In our approach, the dielectric function has been evaluated on top of LDA calculations implemented in a plane-wave-basis framework using norm-conserving Troullier–Martins pseudopotentials. We used Abinit [40] for the ground-state calculations and Yambo [41] for the RPA spectra. All the systems were simulated using a 2D triangular lattice with a basis of one MX2 unit. We used a theoretical lattice constant (3.37 Å for TaS2 and 3.38 Å for NbSe2), calculated using a 10 × 10 × 1 k point mesh and an energy cutoff for the plane-wave expansion between 30 and 40 Ha. Moreover, in the supercell approach, the distance between adjacent layers was set to 40 Å. For the calculation of the dielectric function, we used a 30 × 30 × 1 grid of k point with 80 band. Finally, LFE have been included inverting a matrix of rank 300 G vectors.

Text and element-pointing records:

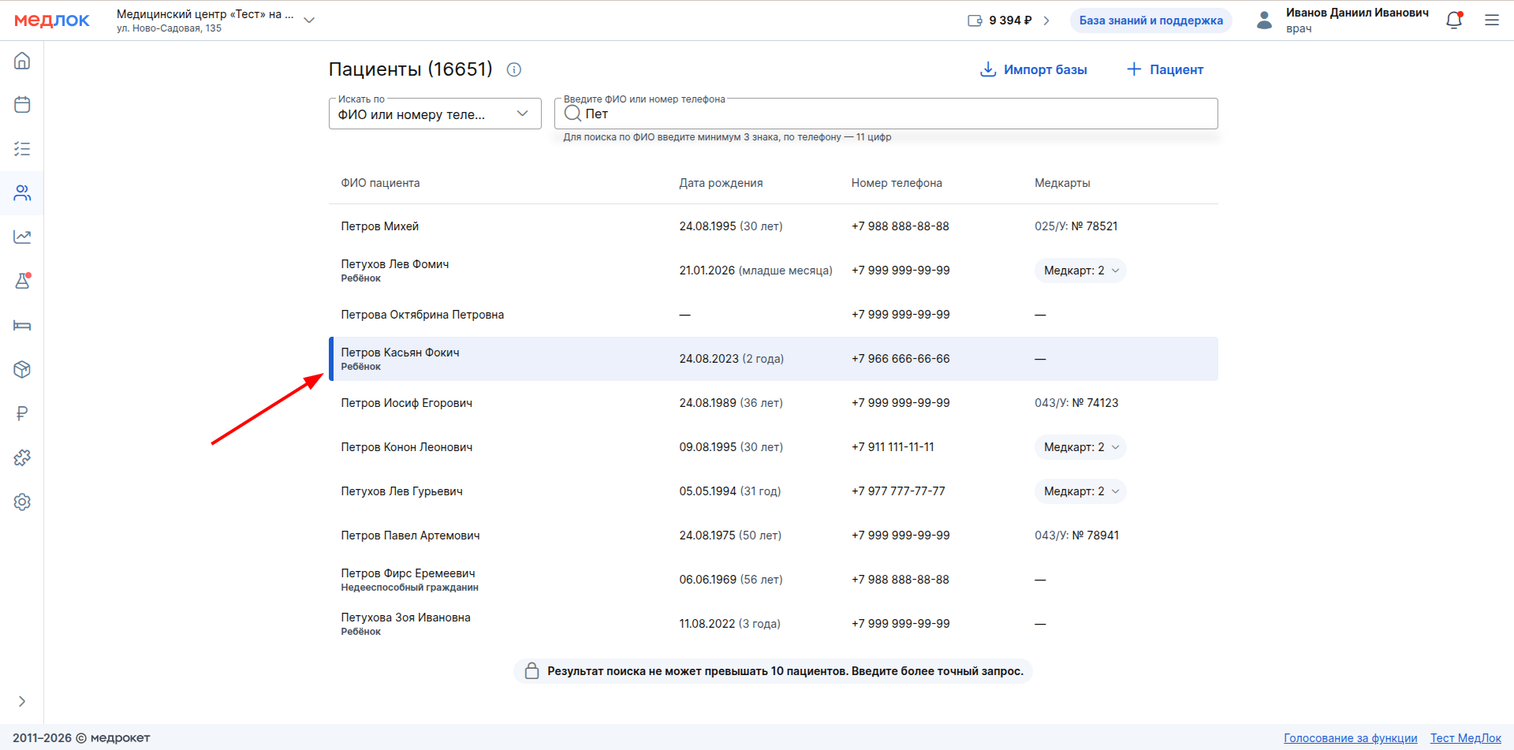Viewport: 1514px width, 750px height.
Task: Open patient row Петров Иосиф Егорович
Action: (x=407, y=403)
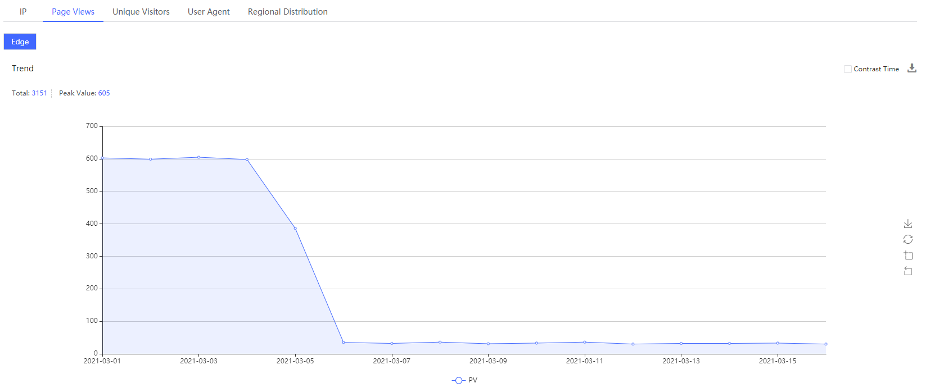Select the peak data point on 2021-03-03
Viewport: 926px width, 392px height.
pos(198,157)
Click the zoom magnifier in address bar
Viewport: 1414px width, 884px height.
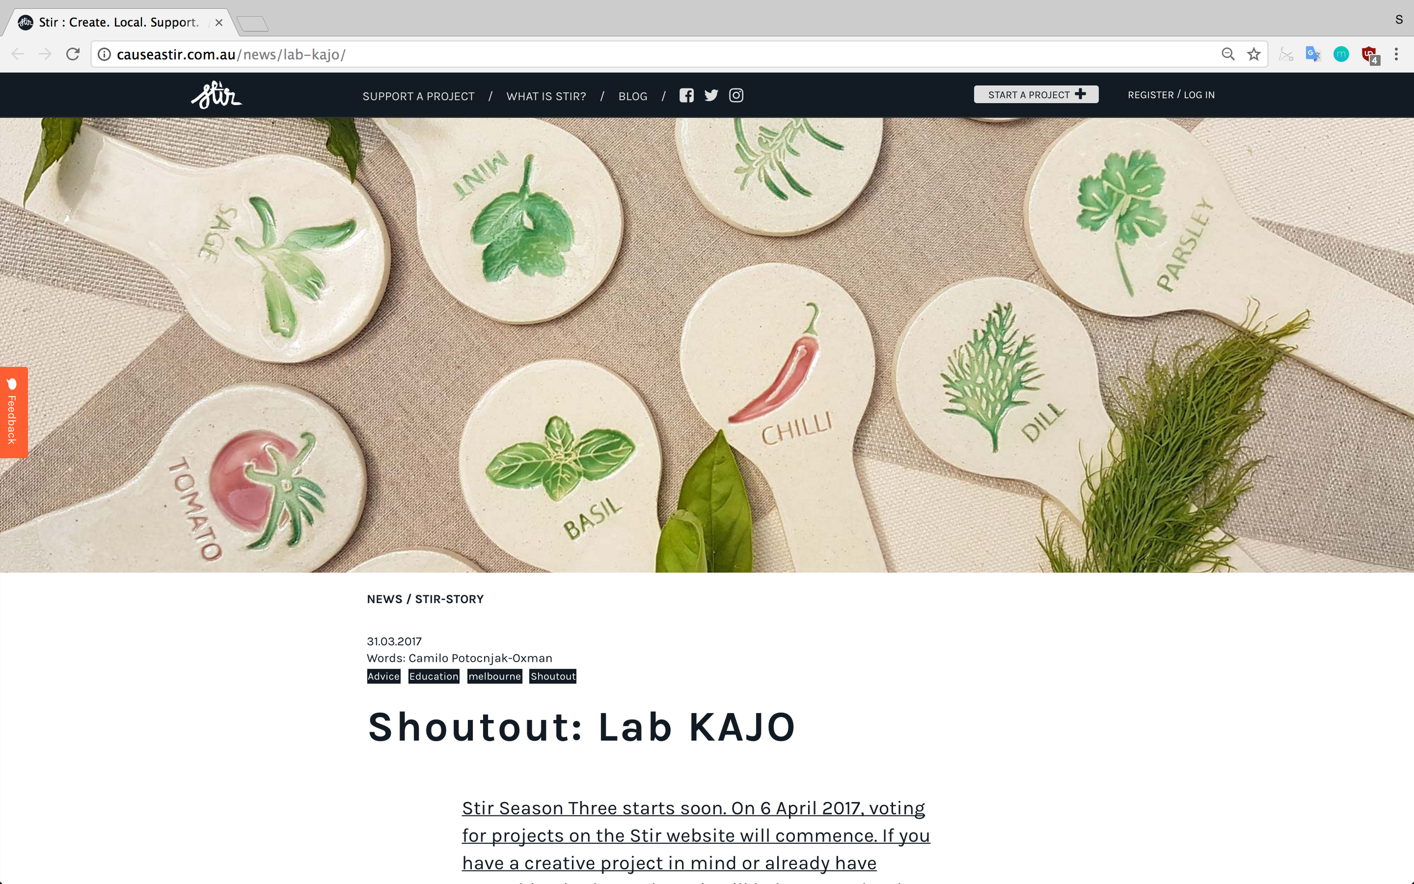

To do:
1. Translate this sentence from the dielectric-function text into Spanish: "We used Abinit [40] for the ground-state calculations and Yambo [41] for the RPA spectra."
2. Please condense the paragraph of the dielectric-function text beginning "In our approach, the dielectric function" into a bulleted list that keeps its main facts.

Response list:
1. Utilizamos Abinit [40] para los cálculos del estado fundamental y Yambo [41] para los espectros RPA.

2.
- The dielectric function was evaluated on top of LDA calculations in a plane-wave basis with norm-conserving Troullier–Martins pseudopotentials.
- Abinit was used for the ground-state calculations and Yambo for the RPA spectra.
- All systems were simulated with a 2D triangular lattice and a basis of one MX2 unit.
- The theoretical lattice constants were 3.37 Å for TaS2 and 3.38 Å for NbSe2. They were computed with a 10 × 10 × 1 k-point mesh and a plane-wave cutoff of 30–40 Ha.
- In the supercell approach, adjacent layers were 40 Å apart.
- The dielectric function was calculated on a 30 × 30 × 1 k-point grid with 80 bands.
- LFE were included by inverting a matrix of rank 300 G vectors.